** Opening Input for this task block **

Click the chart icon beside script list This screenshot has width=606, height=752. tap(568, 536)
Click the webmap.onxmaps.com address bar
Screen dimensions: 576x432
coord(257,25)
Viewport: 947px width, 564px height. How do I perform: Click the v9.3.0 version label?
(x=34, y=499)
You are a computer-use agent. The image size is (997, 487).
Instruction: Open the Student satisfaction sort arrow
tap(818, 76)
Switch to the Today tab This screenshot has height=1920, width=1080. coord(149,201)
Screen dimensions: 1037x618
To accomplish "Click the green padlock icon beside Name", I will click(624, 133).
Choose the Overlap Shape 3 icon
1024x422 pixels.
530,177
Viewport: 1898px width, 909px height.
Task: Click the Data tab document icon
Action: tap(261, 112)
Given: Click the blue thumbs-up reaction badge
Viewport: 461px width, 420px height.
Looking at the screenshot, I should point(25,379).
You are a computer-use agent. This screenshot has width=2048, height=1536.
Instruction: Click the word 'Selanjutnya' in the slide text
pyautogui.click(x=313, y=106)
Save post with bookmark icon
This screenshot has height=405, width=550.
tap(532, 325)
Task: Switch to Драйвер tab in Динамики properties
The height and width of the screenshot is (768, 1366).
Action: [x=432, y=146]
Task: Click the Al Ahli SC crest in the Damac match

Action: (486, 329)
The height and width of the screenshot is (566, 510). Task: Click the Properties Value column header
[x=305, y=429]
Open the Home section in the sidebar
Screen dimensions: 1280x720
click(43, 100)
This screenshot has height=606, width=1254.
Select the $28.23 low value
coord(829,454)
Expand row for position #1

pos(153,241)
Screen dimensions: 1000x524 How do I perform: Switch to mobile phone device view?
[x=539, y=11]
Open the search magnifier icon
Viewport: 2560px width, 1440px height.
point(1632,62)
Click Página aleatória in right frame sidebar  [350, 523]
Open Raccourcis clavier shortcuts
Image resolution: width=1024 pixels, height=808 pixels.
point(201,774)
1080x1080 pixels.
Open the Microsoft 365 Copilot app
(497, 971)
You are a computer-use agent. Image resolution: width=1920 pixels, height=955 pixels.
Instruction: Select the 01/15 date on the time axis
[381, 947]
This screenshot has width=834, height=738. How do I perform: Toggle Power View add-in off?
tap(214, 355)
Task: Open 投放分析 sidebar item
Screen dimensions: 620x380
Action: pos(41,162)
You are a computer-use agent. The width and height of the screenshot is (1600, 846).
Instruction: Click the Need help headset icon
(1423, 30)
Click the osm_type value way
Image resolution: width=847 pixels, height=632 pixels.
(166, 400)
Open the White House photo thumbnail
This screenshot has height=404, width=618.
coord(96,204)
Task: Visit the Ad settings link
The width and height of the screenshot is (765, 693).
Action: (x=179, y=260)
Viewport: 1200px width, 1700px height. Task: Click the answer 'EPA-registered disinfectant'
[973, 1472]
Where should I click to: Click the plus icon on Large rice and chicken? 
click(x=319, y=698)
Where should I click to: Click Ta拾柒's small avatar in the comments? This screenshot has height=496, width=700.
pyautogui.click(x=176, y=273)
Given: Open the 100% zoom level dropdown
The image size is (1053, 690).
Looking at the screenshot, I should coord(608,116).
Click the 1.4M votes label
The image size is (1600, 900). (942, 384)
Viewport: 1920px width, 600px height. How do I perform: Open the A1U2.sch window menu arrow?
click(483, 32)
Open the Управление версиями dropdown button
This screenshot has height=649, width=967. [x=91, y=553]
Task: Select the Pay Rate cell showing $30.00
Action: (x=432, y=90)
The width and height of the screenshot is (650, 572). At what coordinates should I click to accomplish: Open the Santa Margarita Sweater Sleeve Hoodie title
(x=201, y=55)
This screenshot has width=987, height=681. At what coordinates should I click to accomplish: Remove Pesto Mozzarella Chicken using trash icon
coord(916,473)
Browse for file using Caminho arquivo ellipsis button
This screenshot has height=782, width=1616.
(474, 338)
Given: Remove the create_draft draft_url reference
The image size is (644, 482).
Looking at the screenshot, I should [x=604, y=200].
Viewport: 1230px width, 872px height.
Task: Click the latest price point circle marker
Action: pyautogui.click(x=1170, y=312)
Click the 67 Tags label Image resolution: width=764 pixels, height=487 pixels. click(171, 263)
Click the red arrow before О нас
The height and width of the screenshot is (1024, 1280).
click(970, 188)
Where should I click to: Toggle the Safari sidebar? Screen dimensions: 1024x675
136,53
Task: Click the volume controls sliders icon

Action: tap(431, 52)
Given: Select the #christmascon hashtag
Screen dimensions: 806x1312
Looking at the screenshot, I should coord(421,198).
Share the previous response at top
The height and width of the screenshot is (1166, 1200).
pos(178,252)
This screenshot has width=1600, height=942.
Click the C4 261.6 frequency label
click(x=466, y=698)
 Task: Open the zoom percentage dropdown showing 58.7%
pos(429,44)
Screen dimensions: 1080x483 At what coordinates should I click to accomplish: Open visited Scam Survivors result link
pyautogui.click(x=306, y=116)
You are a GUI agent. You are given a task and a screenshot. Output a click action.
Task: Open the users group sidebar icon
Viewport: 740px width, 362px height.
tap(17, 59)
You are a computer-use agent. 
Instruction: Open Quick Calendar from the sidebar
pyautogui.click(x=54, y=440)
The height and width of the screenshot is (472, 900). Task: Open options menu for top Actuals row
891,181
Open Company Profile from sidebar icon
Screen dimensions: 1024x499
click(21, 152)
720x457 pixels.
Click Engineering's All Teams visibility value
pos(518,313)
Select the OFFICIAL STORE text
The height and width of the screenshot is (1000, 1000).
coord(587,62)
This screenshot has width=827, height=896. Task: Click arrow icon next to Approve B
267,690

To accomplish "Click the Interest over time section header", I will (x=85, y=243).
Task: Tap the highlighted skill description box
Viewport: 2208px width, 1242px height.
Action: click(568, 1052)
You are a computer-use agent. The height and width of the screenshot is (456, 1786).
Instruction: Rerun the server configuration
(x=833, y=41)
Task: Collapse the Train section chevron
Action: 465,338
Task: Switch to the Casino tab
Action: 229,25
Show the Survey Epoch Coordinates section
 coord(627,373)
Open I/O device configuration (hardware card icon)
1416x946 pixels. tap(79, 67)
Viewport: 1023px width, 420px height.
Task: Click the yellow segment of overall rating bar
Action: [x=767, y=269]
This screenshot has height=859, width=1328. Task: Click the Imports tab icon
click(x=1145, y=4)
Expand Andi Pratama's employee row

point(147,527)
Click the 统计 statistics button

** Closing Input for this task block **

- _About this exercise_: Please show the lines of the material that contain the string "computer".

- _Task solution_:
You are a computer-use agent. The image size is (997, 487).
You are a computer-use agent. This screenshot has width=2048, height=1536.
You are a computer-use agent. Image resolution: width=1920 pixels, height=955 pixels.
You are a computer-use agent. The width and height of the screenshot is (1600, 846).
You are a computer-use agent. 
You are a computer-use agent. The height and width of the screenshot is (456, 1786).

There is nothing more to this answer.